Peer-reviewed | Open Access | Multidisciplinary
In recent years, enterprises have increasingly relied on artificial intelligence for managing vast and complex databases, yet traditional machine learning models often operate as opaque systems with limited interpretability. This lack of transparency poses significant challenges for ensuring data security, policy compliance, and ethical governance. To address these limitations, Causal Artificial Intelligence (Causal AI) has emerged as a transformative paradigm capable of uncovering cause–effect relationships within data, offering both reasoning capability and interpretive clarity. This review paper explores the role of Causal AI in achieving secure and transparent data governance across enterprise databases. It critically examines how causal inference models enhance explainability, accountability, and decision traceability—key pillars of responsible data management. A systematic review methodology was adopted, encompassing contemporary studies from leading scientific databases published between 2016 and 2025. The analysis categorizes existing frameworks according to their governance objectives, technical depth, and applicability within enterprise systems.
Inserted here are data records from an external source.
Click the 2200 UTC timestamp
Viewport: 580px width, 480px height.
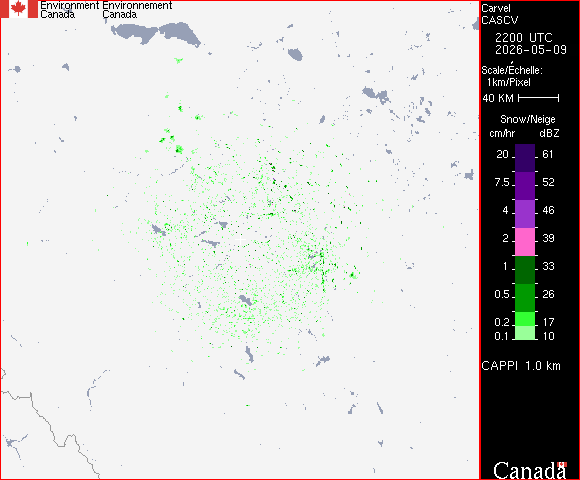(524, 38)
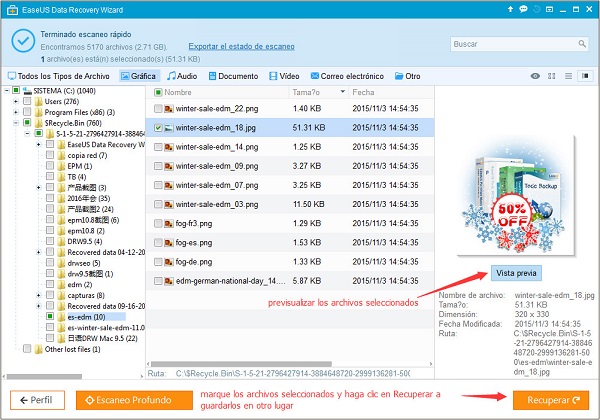The width and height of the screenshot is (600, 420).
Task: Check the fog-es.png file checkbox
Action: point(158,242)
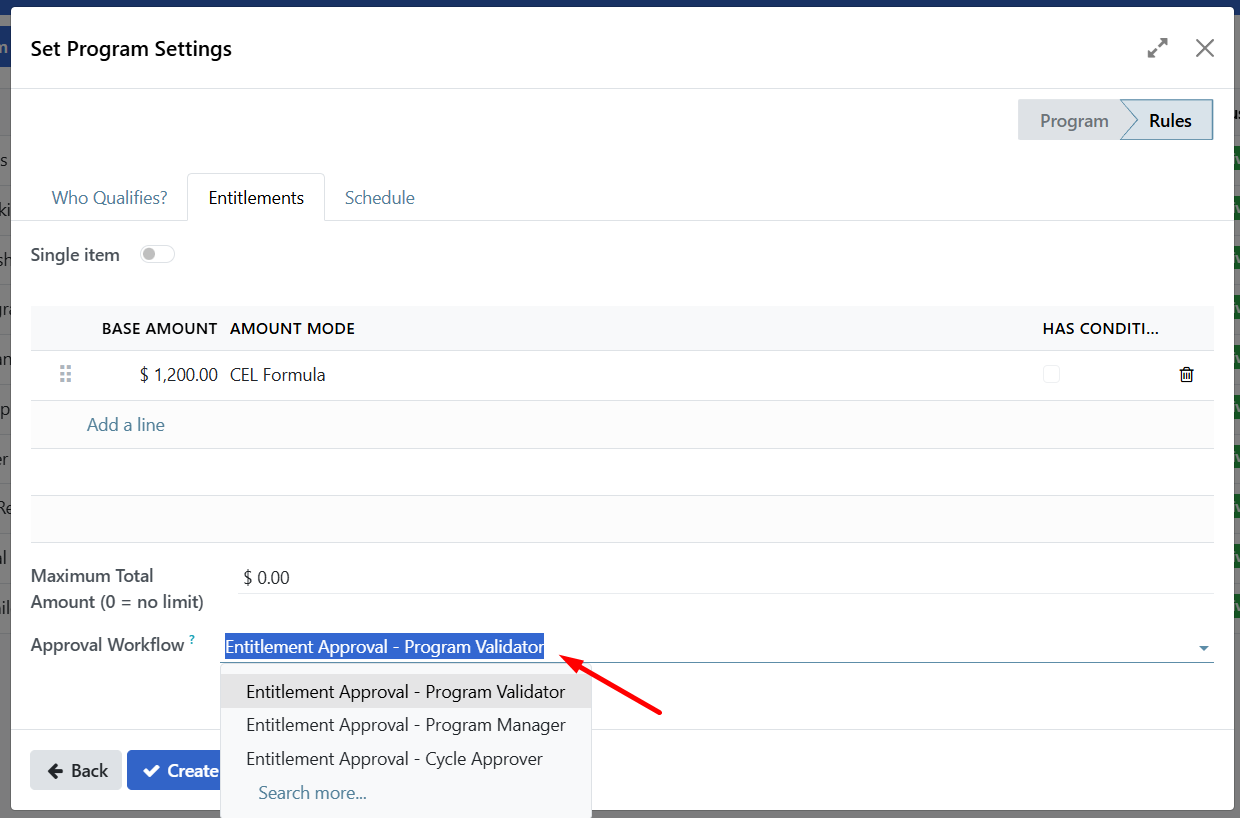Click the expand dialog fullscreen icon
Screen dimensions: 1240x818
pos(1157,48)
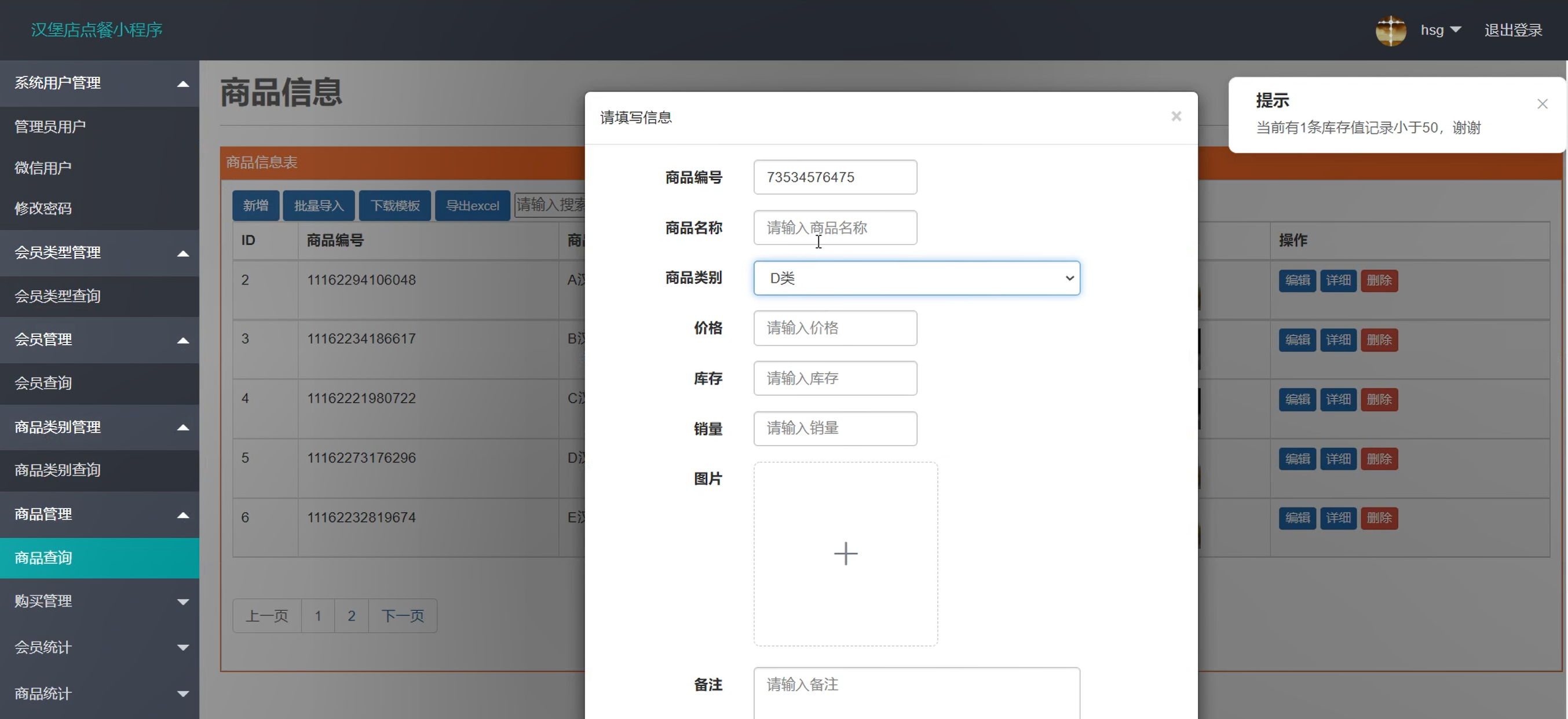Screen dimensions: 1568x719
Task: Click the user avatar picture
Action: (1390, 31)
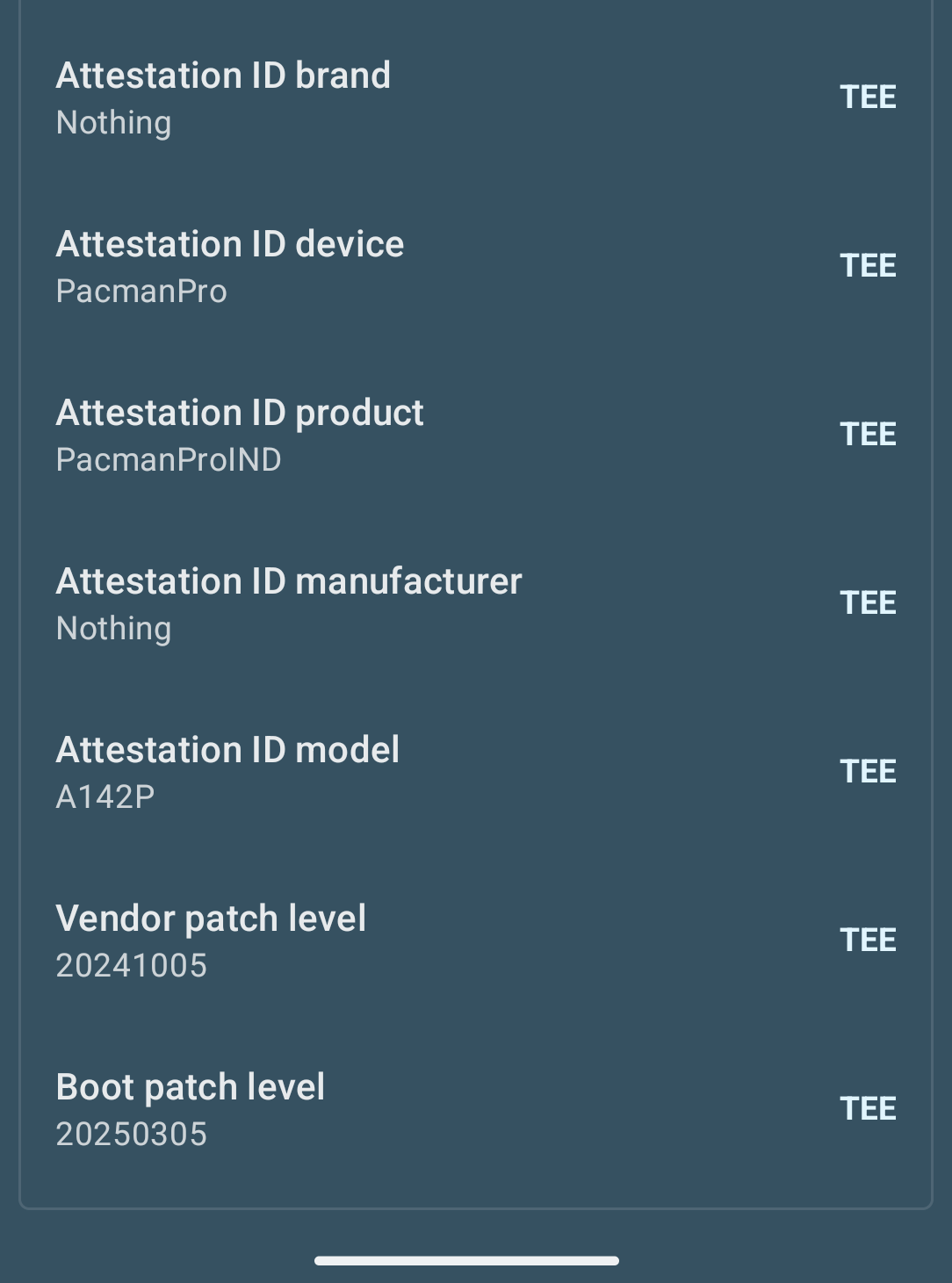Tap the TEE badge for Attestation ID manufacturer

[x=868, y=603]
The findings reveal that while Causal AI substantially improves trust and compliance mechanisms, challenges remain in scalability, real-time deployment, and integration with existing governance infrastructures. The paper concludes that embedding causal reasoning within enterprise data ecosystems can transform governance models from reactive oversight to proactive, transparent control, thereby laying the foundation for next-generation frameworks that balance innovation, accountability, and security in data-driven organizations.
Keywords: Causal Artificial Intelligence, Data Governance, Enterprise Databases, Explainable AI, Data Security, Transparency, Trust and Accountability.